Lo que comenzó como un simple proyecto de ciencias en una escuela de Carolina del Sur terminó por convertirse en una iniciativa que ayuda a combatir el hambre en distintos puntos de Estados Unidos. En 2008, Katie Stagliano tenía 9 años y cursaba tercer grado cuando recibió una pequeña planta de repollo como parte de una actividad escolar. En lugar de abandonar el cultivo una vez finalizada la tarea, decidió seguir cuidándolo. Meses después cosechó un repollo de 18 kilos.

La familia Stagliano pronto descubrió que era imposible consumir una verdura de ese tamaño. Katie y su madre resolvieron donarla a Tri-County Family Ministries, un comedor comunitario cercano a su casa. Allí el enorme repollo se transformó en una comida que alcanzó para alimentar a 275 personas.

La experiencia dejó una profunda impresión en la niña. Después de ver el impacto que había tenido una sola cosecha, comenzó a preguntarse cuántas personas podrían recibir ayuda si existieran más huertos destinados a producir alimentos para quienes los necesitan.

Esa idea dio origen pocas semanas después a Katie's Krops, una organización sin fines de lucro que anima a niños y adolescentes a crear, mantener y administrar sus propios huertos. Todos los alimentos obtenidos se donan a bancos de alimentos, comedores comunitarios y organizaciones benéficas de sus respectivas comunidades.

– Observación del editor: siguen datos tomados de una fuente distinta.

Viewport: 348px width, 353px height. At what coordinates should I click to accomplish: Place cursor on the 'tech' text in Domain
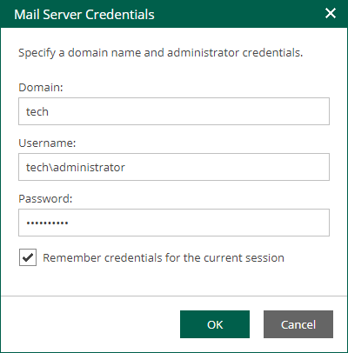point(37,111)
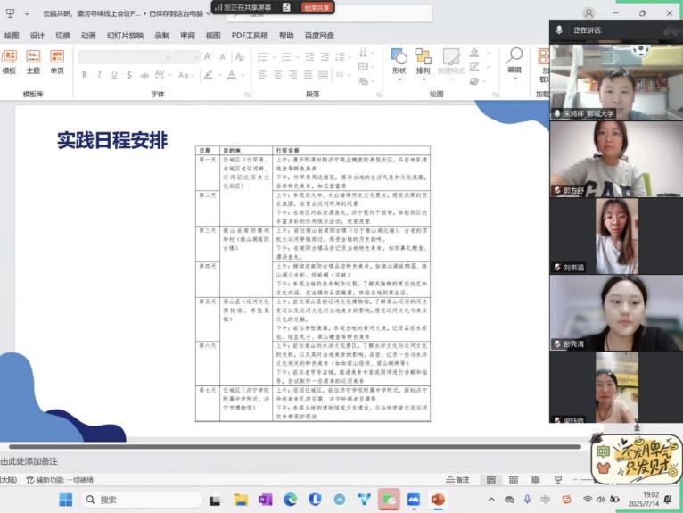Open the PDF工具箱 ribbon tab
This screenshot has width=683, height=513.
[x=250, y=36]
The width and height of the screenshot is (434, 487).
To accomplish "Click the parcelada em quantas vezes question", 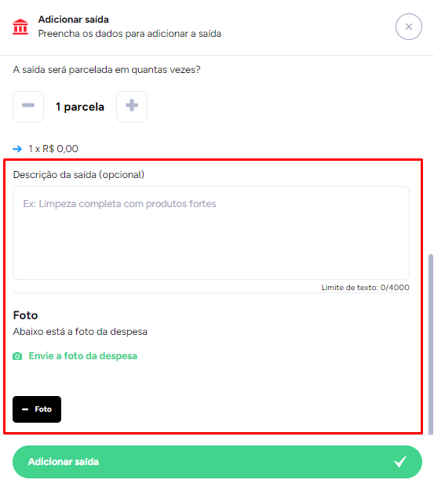I will pos(107,70).
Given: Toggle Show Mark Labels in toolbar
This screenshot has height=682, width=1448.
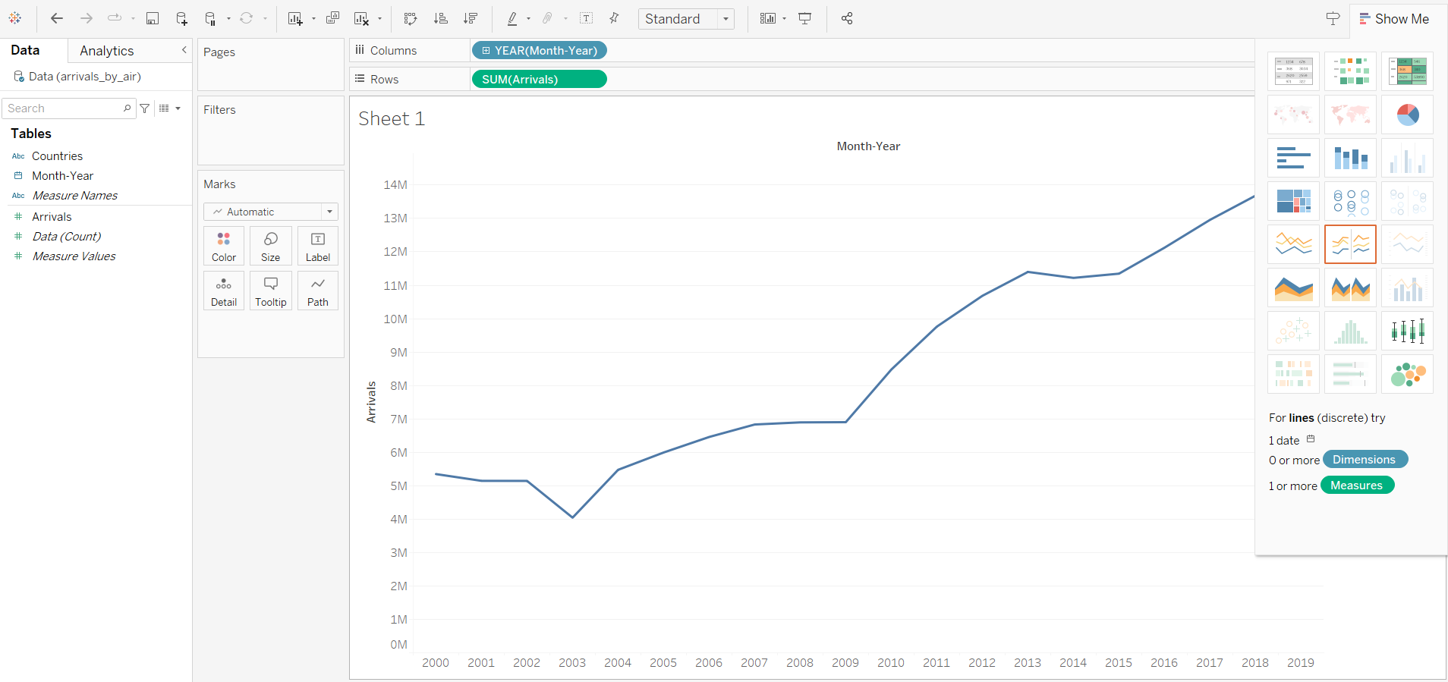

El primer huerto de la iniciativa encontró su lugar en la Pinewood Preparatory School, la escuela de Katie. Con el tiempo, el proyecto también involucró a toda su familia. Su madre asumió la presidencia de la organización y su hermano desarrolló su propio huerto dentro del programa, según informó Times of India.

Katie Stagliano dio origen a una organización que hoy impulsa más de un centenar de huertos. Foto: katieskrops.com.

Con los años, la iniciativa dejó de ser un proyecto local para transformarse en una red nacional. Según la organización, actualmente existen más de 100 huertos administrados por jóvenes en alrededor de 33 estados. Entre todos lograron donar más de medio millón de libras de frutas, verduras y otros productos frescos.

Estudios sobre los huertos de niños

La historia de Katie también despertó el interés de investigadores que analizaron los beneficios de los huertos escolares. Una revisión publicada en 2015 en el Journal of School Health, encabezada por especialistas de la Universidad de Wisconsin-Madison, concluyó que este tipo de programas suele favorecer un mayor consumo de frutas y verduras entre los estudiantes. Algunos proyectos incluso mostraron mejoras en el rendimiento académico, especialmente en ciencias y matemáticas, aunque los autores señalaron que aún se necesita ampliar la evidencia científica.

Otro estudio, publicado en 2017 en la revista Social Science Research, siguió durante años a miles de adolescentes estadounidenses y encontró que quienes participaban como voluntarios tenían más probabilidades de mantener ese compromiso en la adultez. Además, presentaban mayores niveles de bienestar psicológico que quienes no realizaban actividades solidarias por decisión propia.

El trabajo de Katie impulsó diferentes estudios. Foto: Facebook Katie Stagliano.

El trabajo de Katie también pone el foco sobre un problema persistente en Estados Unidos. El informe más reciente del Departamento de Agricultura de Estados Unidos (USDA) indicó que la inseguridad alimentaria afectó al 13,7% de los hogares del país en algún momento de 2024, el nivel más alto registrado en casi una década. El mismo documento señaló que unos 7,2 millones de hogares atravesaron situaciones de inseguridad alimentaria severa, con alteraciones en sus hábitos de alimentación.

Katie en la actualidad

Hoy, Katie ya tiene poco más de veinte años y continúa al frente de Katie's Krops como fundadora y jardinera principal.

En 2025, la organización distribuyó alimentos entre familias de Carolina del Sur afectadas por el cierre del gobierno federal. Además, escribió el libro infantil La col de Katie, recibió el Premio Clinton a la Ciudadanía Global y se convirtió en la integrante más joven de la Iniciativa Global Clinton.

La idea que tuvo a los 9 años dio origen a Katie's Krops. Foto: Facebook Katie Stagliano.

Diecisiete años después de aquel proyecto escolar, la cosecha más importante ya no es un repollo gigante, sino una red de jóvenes que utiliza la agricultura para ayudar a quienes más lo necesitan.